Off-Heap Deduplication in StarTree Pinot
Apache Pinot natively supports deduplication dedup (opens in a new tab) during real-time ingestion to handle scenarios where duplicate primary keys must be invalidated. Common use cases include invalidation of duplicate user logins (e.g., IP/UserID), prevention of duplicate orders in shipment tracking systems etc. Internally, Pinot servers keep track of dedup metadata to tell which segment holds it right now, so that the server drops duplicate records during ingestion. In the open-source implementation, dedup metadata is stored on-heap, leading to scalability issues when the data grows.

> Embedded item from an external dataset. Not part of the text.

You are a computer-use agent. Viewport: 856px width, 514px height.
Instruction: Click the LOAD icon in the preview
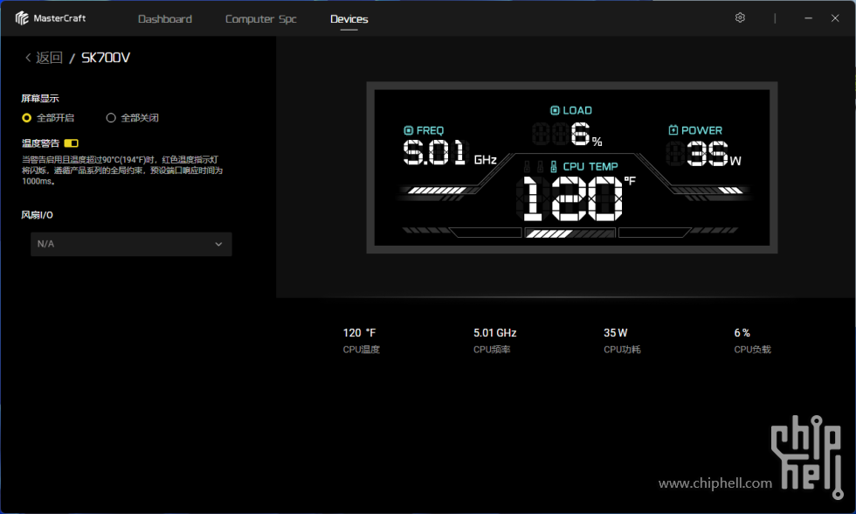coord(555,110)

Challenges with Open Source Dedup Implementation
- Decline in query performance due to increasing memory overhead.
- Ingestion delays caused by heap exhaustion and garbage collection.
- Prolonged server restart times for large tables as metadata is rebuilt.
StarTree’s Off-Heap Dedup
StarTree introduces off-heap deduplication using RocksDB to manage dedup metadata on disk. This approach reduces heap usage and improves scalability. Key functionalities include:
In-memory caching: Recent reads are served from memory, minimizing disk access. Batched writes: Latest writes are buffered in memory and flushed to disk in large batches, reducing write latency. Improved server restart times: Metadata snapshots allow faster bootstrap of dedup tables reducing the preload time.
Benefits of StarTree Off-Heap Dedup
- Reduced JVM heap pressure, enabling better scalability for large tables.
- Improved query latency by reducing contention on heap memory.
- Minimized ingestion delays through efficient memory and disk usage.
- Streamlined server restarts with prebuilt metadata snapshots.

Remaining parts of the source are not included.